On Sunday, OPEC made a surprise announcement that it would reduce crude oil production by 1 million barrels (bbl) per day, rising to perhaps 1.6 million bbl/day by late summer. Oil futures have jumped to about $80 recently in anticipation of the effect of the production cuts on the global oil supply-demand balance. Some analysts have predicted $100/bbl oil in coming months as a result of the production cuts.
Certainly the cut in OPEC production is unwelcome at a time of rising stress on the US and global economies. Higher crude oil prices will raise business costs and lead to a temporary upward blip in inflation. If that feeds through into ongoing inflation, it will make the Fed's disinflation job harder, potentially leading to higher interests for longer.
But a little perspective is important. In inflation-adjusted terms, even at $80/bbl crude oil prices are running below the average price that has prevailed over the 2004-2022 period. (Prices averaged about $88.50 over this period, measured in 2022 dollars.) A price of $100 in June would equal about $94/bbl measured in 2022 dollars.* That would be nearly a third higher than the March average price, but only 7% higher than the long-run average. At that level, it is hard to see how this would have a significant adverse impact on business costs and the macroeconomy.
To be sure, no one knows how high oil prices will actually move in response to the OPEC supply cut. A higher peak would have a bigger adverse macroeconomic effect. It would have been nice if they had held off for now, but spending needs of some OPEC governments apparently drove the decision. One clear adverse consequence is that, despite the Western embargo on Russian oil, higher world market prices will help fuel the Russian war machine. Oil prices have implications that extend beyond their purely economic ones.
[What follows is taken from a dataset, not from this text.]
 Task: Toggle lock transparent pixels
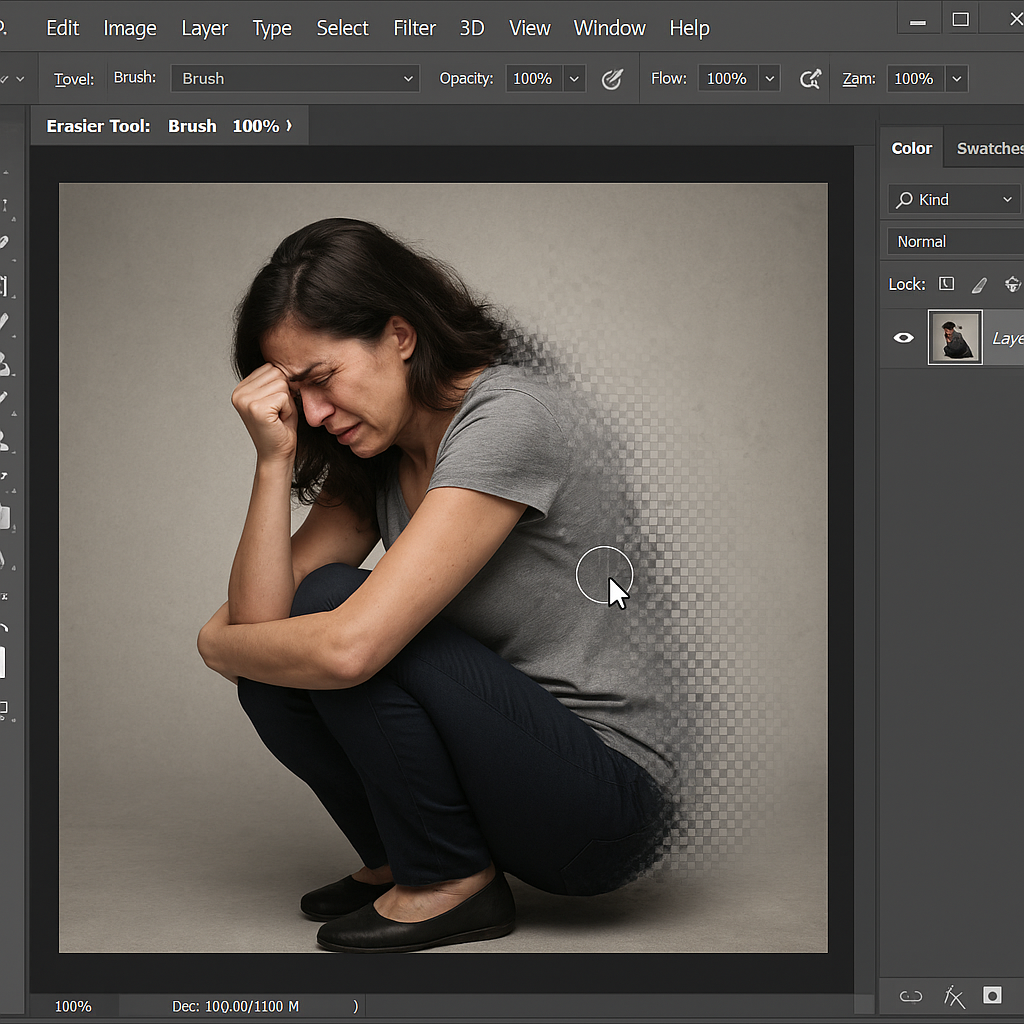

*I have to assume something about US consumer price inflation in coming months in order to calculate the future real price of oil measured in 2022$, if the nominal market price rises to $100 by June. I assume the CPI slowed from 6% in February to 5.5% in March, but then accelerates back to 6% for the April-June period because of the higher oil prices. Different reasonable assumptions would not materially affect the real price estimate.